La prochaine révision doit transférer un nombre croissant de ces décisions vers un hardware défini.

C’est l’une des raisons pour lesquelles le développement PCB va bien au-delà de la simple compacité.

Un PCB fixe une décision d’ingénierie.

Il définit les connexions.

Les frontières fonctionnelles.

Les interfaces.

L’accès à la mesure.

Et les conditions dans lesquelles la même configuration peut être reproduite lors d’une construction suivante.

Du schéma au hardware

Chaque fonction transférée d’une configuration de laboratoire modifiable vers une architecture PCB définie réduit l’incertitude de la construction suivante.

Une nouvelle base de composants ne se limite pas au remplacement des pièces

Passer à une nouvelle base de composants ne signifie pas simplement remplacer des transistors, contrôleurs ou composants passifs plus anciens par des équivalents plus récents.

Si tel était l’objectif, il ne s’agirait que d’un simple refresh de composants.

Pour VENDOR.Max, la transition est plus profonde.

La nouvelle base de composants permet de redéfinir la manière dont les fonctions individuelles sont implémentées dans l’ensemble du système.

Cela inclut le contrôle.

La commutation.

Les circuits auxiliaires.

Les interfaces de mesure.

L’électronique de puissance.

Et les connexions entre les différents niveaux fonctionnels de l’installation.

Le changement ne concerne donc pas seulement les composants.

Il concerne aussi le degré de définition d’ingénierie du système lui-même.

Pourquoi l’ensemble du système n’est pas assemblé en une seule fois

Avec un hardware deep-tech complexe, la tentation est évidente : connecter tous les modules aussi rapidement que possible, alimenter le système et observer le résultat.

Pour une nouvelle révision, ce serait optimiser le mauvais objectif.

Plus le nombre de fonctions intégrées simultanément est élevé, plus il devient difficile de localiser la source d’un écart.

La nouvelle construction progresse donc par niveaux.

Assembler.

Inspecter.

Mesurer.

Documenter.

Puis intégrer le niveau suivant.

Observé jour après jour, ce processus peut sembler plus lent.
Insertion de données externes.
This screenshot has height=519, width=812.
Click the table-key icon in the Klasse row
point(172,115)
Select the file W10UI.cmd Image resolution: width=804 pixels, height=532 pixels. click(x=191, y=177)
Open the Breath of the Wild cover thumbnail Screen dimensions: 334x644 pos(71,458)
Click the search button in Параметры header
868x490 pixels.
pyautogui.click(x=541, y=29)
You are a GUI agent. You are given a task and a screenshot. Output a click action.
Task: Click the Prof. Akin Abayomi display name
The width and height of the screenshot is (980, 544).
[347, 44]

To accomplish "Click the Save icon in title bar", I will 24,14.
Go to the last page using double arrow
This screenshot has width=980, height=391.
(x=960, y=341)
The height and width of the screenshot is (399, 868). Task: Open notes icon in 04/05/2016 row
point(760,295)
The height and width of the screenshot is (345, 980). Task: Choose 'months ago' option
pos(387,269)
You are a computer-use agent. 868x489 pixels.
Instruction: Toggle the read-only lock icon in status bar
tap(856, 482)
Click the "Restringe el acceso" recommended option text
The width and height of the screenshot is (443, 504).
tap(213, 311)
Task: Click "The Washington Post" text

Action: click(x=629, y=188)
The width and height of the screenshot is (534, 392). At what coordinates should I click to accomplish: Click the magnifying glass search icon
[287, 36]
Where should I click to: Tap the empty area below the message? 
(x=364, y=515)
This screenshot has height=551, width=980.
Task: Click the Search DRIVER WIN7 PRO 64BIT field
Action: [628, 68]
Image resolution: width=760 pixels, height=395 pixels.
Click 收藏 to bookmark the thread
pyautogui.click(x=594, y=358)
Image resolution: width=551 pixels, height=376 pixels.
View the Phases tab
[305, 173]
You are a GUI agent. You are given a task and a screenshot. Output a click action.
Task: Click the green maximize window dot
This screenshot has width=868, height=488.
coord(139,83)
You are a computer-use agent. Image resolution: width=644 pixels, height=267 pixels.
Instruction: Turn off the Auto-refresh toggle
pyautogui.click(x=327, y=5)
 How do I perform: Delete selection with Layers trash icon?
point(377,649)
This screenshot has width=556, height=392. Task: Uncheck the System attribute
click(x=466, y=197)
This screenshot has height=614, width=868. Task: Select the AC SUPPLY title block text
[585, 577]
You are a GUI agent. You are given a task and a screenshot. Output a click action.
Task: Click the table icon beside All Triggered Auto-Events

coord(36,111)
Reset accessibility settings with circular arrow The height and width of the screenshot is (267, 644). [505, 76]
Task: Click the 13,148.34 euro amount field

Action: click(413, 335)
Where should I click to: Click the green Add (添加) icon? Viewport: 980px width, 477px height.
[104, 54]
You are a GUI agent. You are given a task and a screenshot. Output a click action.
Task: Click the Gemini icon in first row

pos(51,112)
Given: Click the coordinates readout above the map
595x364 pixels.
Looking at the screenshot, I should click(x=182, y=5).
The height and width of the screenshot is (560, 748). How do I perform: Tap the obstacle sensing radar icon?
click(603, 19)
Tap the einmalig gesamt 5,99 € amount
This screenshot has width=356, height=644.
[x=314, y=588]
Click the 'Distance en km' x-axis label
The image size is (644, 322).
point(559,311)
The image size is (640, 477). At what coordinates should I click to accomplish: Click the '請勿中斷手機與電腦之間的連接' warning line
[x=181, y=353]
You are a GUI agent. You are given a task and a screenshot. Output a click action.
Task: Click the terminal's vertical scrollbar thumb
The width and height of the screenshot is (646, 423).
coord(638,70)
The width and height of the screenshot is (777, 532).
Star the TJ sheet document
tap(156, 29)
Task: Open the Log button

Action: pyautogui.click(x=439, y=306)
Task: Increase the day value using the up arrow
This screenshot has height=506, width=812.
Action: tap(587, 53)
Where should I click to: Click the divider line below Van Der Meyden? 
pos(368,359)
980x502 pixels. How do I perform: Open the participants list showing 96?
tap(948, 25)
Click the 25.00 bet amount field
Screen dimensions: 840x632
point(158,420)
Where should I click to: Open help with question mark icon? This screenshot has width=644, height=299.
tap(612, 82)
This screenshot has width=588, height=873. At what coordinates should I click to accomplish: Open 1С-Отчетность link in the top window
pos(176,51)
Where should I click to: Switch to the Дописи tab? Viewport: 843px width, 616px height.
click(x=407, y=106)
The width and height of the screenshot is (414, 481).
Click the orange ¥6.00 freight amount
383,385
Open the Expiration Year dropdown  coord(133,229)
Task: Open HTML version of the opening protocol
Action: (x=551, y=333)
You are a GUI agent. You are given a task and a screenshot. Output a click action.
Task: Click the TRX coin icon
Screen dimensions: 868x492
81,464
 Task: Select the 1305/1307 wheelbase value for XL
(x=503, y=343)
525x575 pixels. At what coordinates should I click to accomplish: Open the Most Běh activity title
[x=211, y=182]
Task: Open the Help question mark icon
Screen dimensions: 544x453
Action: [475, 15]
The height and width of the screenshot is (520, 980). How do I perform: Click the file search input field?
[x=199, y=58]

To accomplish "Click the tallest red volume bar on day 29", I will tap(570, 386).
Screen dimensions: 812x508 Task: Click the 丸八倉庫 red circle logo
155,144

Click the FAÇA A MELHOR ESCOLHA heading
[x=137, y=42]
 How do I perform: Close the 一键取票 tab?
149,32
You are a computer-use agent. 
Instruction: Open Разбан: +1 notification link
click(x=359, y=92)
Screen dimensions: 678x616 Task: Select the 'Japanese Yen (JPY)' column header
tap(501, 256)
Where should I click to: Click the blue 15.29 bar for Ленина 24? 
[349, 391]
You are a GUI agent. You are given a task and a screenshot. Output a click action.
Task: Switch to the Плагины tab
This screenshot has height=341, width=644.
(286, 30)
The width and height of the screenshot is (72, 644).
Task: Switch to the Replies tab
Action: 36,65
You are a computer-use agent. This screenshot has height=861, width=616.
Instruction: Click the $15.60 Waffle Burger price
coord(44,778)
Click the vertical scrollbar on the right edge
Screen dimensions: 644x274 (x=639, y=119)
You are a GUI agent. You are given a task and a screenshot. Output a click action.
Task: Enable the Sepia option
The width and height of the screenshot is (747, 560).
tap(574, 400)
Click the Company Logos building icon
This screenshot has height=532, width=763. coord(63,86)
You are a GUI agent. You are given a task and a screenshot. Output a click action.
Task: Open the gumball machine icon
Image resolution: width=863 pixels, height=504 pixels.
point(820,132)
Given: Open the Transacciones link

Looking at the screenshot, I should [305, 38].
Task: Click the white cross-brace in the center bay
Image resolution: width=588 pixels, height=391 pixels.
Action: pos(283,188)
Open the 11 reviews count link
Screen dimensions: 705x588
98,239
Mais il devient nettement plus rapide lorsque l’objectif n’est pas simplement d’obtenir une installation fonctionnant une fois, mais de construire un système dont le comportement peut être expliqué et reproduit.

La prochaine révision de VENDOR.Max existe désormais physiquement

Jusqu’à présent, la prochaine révision existait dans les décisions d’ingénierie, la sélection des composants, les schémas, les layouts PCB et la planification du nouvel environnement de laboratoire.

Elle existe désormais aussi sur le banc d’ingénierie.

Les premiers ensembles sont en cours de montage.

Cela marque une frontière importante dans le projet.

La question n’est plus :

À quoi ressemblera la prochaine version ?

La question est désormais :

Comment l’assembler et la vérifier systématiquement ?

État

La prochaine révision de VENDOR.Max n’existe plus uniquement dans la documentation d’ingénierie. Son assemblage physique a commencé.

Ce que ce cycle d’ingénierie doit produire

L’objectif n’est pas simplement de remettre VENDOR.Max en état de fonctionnement après le transfert.

L’objectif est de produire la prochaine configuration d’ingénierie :

plus structurée ;

plus reproductible ;

avec des frontières fonctionnelles plus claires ;

avec un meilleur accès aux mesures ;

avec moins de solutions temporaires de laboratoire ;

et mieux préparée aux étapes ultérieures de métrologie et de vérification indépendante.

C’est là que se situe la différence entre restaurer un ancien prototype et construire une nouvelle révision.

La prochaine machine

Le prototype précédent nous a donné la carte. La prochaine révision est l’étape où nous commençons à transformer cette carte en une machine plus reproductible.